Prime Minister Hun Manet’s semantic shift—from “invasion” to “border dispute”—reflects a salutary pragmatism. It preserves credibility with ASEAN, donors, and judicial avenues, all of which favor tangible evidence over fiery declarations.
Gaps in the Agreements and Regional Echoes
The December 27 texts, extending those signed in Putrajaya (July 2025), prohibit advances or construction under the oversight of the ASEAN Observer Team (AOT) and bilateral units, without prejudice to the JBC.
Yet persistent ambiguities remain: no humanitarian corridors, no precise mapping of barriers, no timetable for returns to Chouk Chey; AOT reports lack public transparency.

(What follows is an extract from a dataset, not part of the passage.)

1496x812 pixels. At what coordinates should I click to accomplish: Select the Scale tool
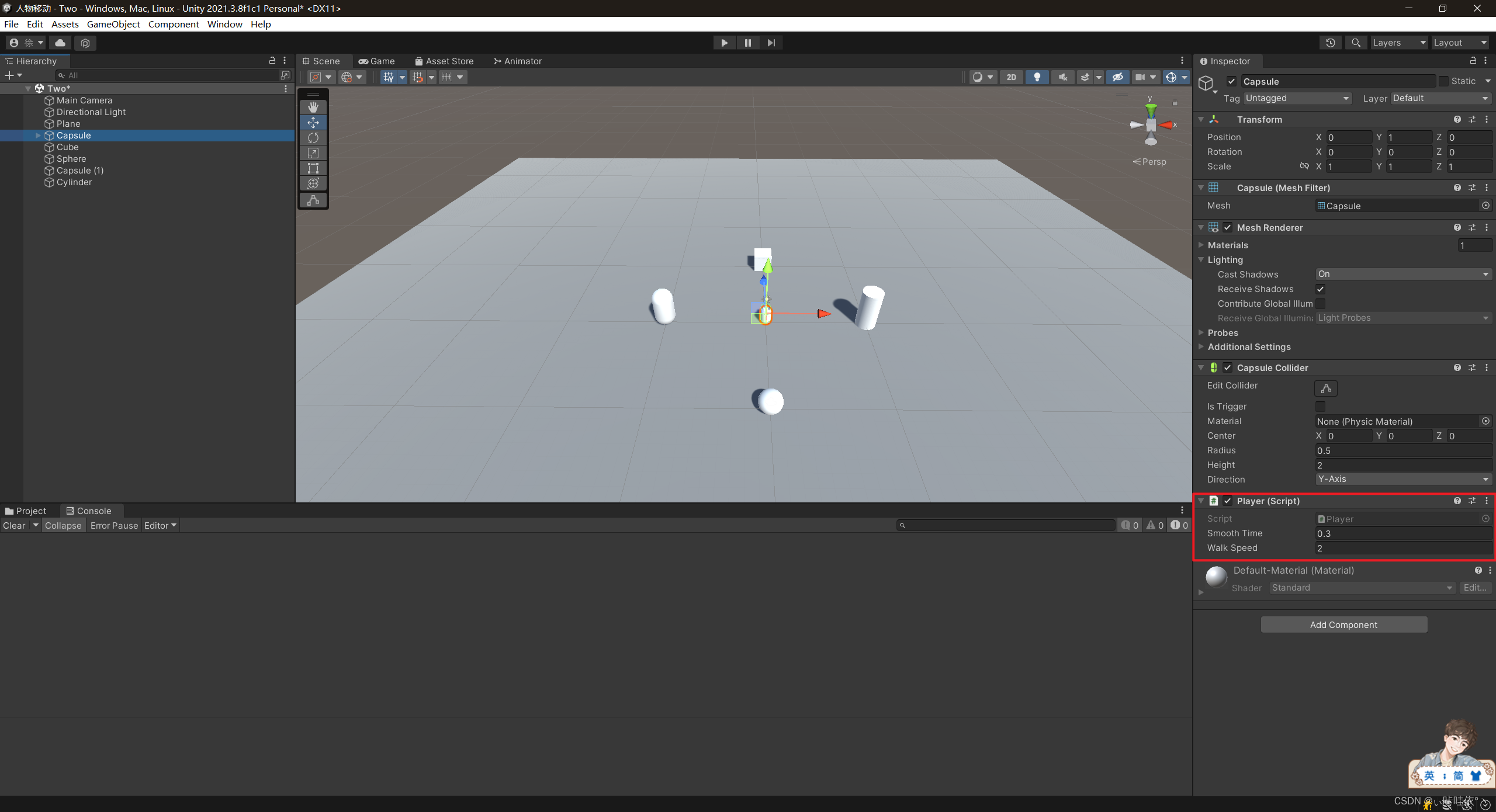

This void enables a form of “strategic silence”: without gunfire, “preventive” encroachments take hold, trapping civilians. A breach here shakes the 2000 model, replacing surveyors with soldiers.
Toward Procedural De-Escalation?
Cambodia would benefit from meticulously documenting—via satellite imagery and geolocated testimony—these breaches of the status quo, framed as “illegal occupation” or “unauthorized presence.”
Bangkok must demonstrate the neutrality of its measures before the JBC and facilitate civilian return. ASEAN, through the AOT, should impose comprehensive reporting and JBC deadlines for priority segments (including demining), restoring the status quo ante before surveys resume.
Arnaud Darc concludes starkly: borders shift less through armed tidal waves than through the erosion of processes. “This border was meant to be the work of joint surveyors, ancestral markers, and patient talks—not of iron and fire.” Without a full revival of the JBC, the ordeal continues—and its true cost will surface in the next crisis.